My writing has been much darker than usual as of late, but it's not always like this. Also, because I've been wrapped up in sports I haven't had much time to write anything that wasn't assigned for me to do. That's why these first two entries are essays/stories I wrote for school.

I was assigned to write about an obsession and/or compulsion I have. Here it is:


Every day I wake up, I don't want to anymore, but I can't bring myself not to. I've been doing it for too long, and although it's less than pleasurable, it's addicting.

I'm addicted to life, to thought. I know it's brought me more pain than anything else in my life and I can end it at any time, but I can never bring enough effort to break the habit.

I stumble into the shower, water sears me to wakefulness. I hate wakefulness, but people out there need me, I just wish that were true.
Why do I lie to myself this way? I needlessly overestimate my importance day after day because this drug, this lie, is forcing me to. I ought to be truthful. The next time I ask: "Who would be lost if I never woke up? " I should answer "No one."
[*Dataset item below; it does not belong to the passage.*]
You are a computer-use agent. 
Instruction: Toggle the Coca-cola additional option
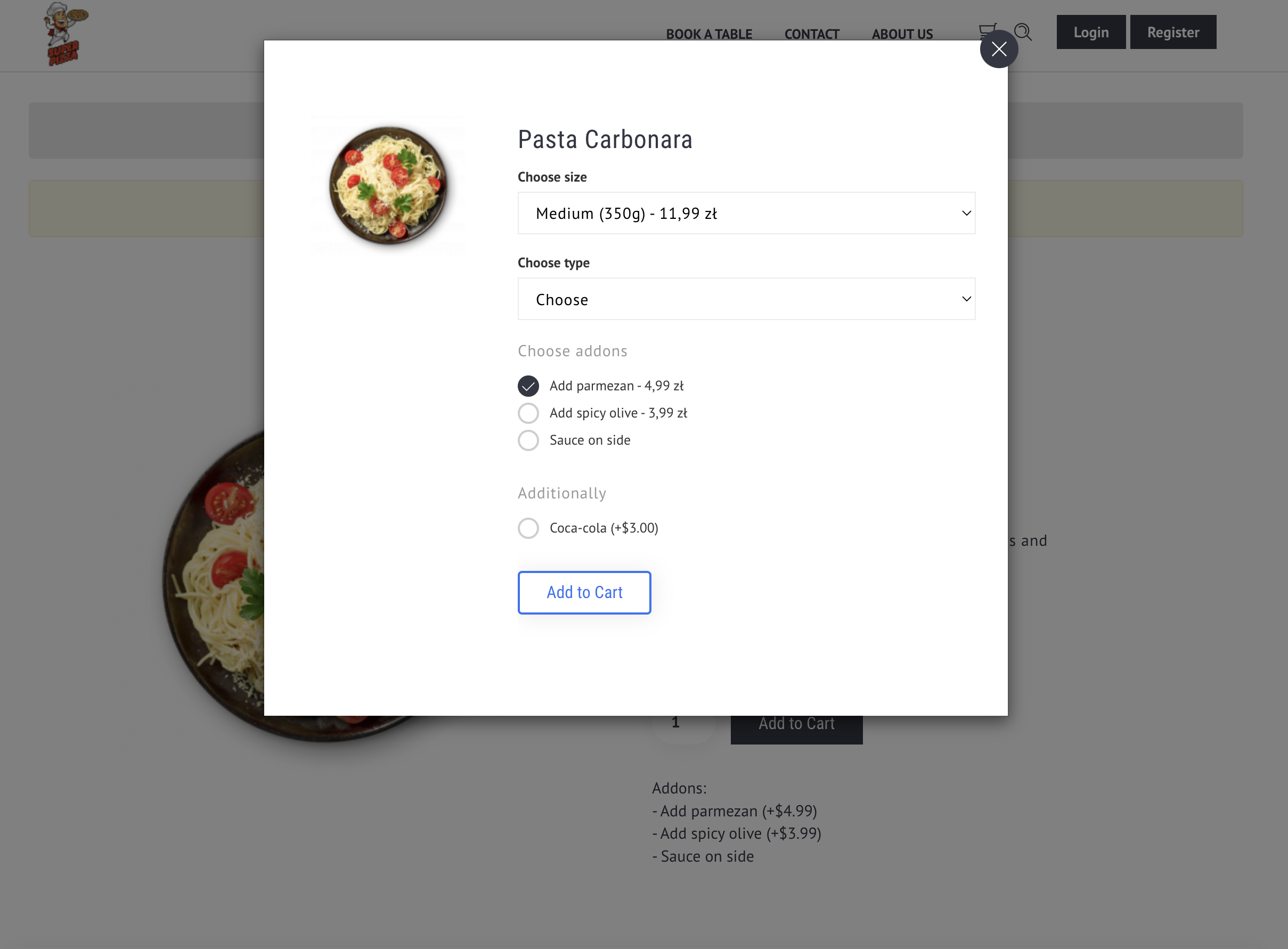(x=528, y=528)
I skip breakfast, food would just add to the illusion of sustained peace. I scratch out a few barely legible homework problems on paper, then I'm at school and the teacher are shaking their heads in disappointment.
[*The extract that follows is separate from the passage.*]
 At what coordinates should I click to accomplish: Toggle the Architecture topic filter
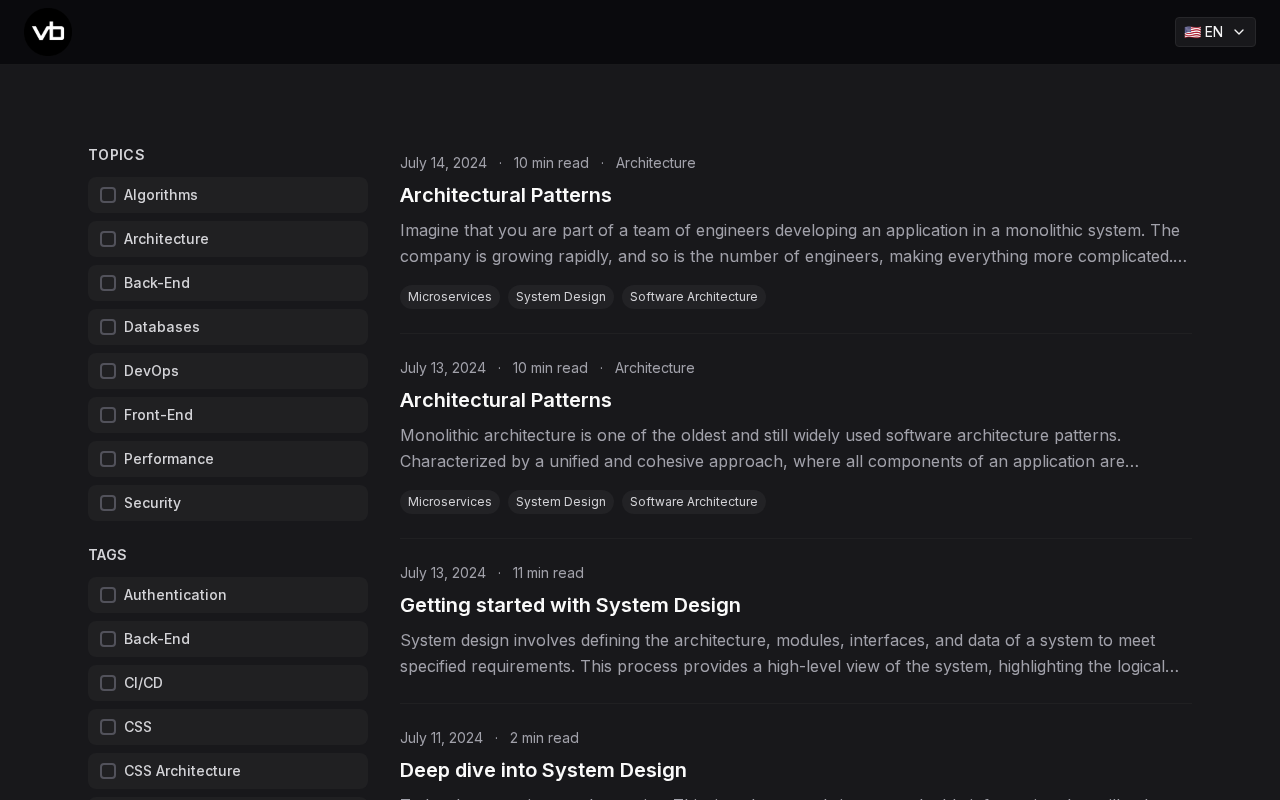[108, 239]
Compulsively, I attend this train of condescension for 30 hours a week. Obsessively, I take each word to heart. Why can't I just realize that these disparaging remarks would never have been formed if I had not woken up?

I skip lunch, food would remove the pain in my stomach and make me even more aware of the pain all around me. I scratch a few barely legible homework problems on paper, then I'm back in class and the teachers are telling me exactly how my life has been wasted on me.

They're right, but my selfish obsession with this place keeps any word from my lips, I can only nod in silence. I have no salvation, I cannot believe in anything else.

School's out, time for sports. 15 hours a week, I am told how much better I could be if I took the time to practice. I nod silently.

Sports are done, and I am forced to the dinner table. Everyone there is so happy. I know I am bringing them down.

Searing water, then homework jotted on paper.

"Time for bed!" the call resounds. I ignore it.

The clock strikes midnight, but I still have more I need to do.

Sleep comes before I am through.

I dream.

Everyone is there; they are putting me on a boat. I don't want to get on the boat because I can see
the rocks.

They laugh and push the boat into the river. I call out to them, I call for help, but everyone just laughs.

"There's nothing to cry about." They all say "We've done it before, you can do it too."

I cry because I want to get out of the boat, because I can see the waterfall, I can see the rocks.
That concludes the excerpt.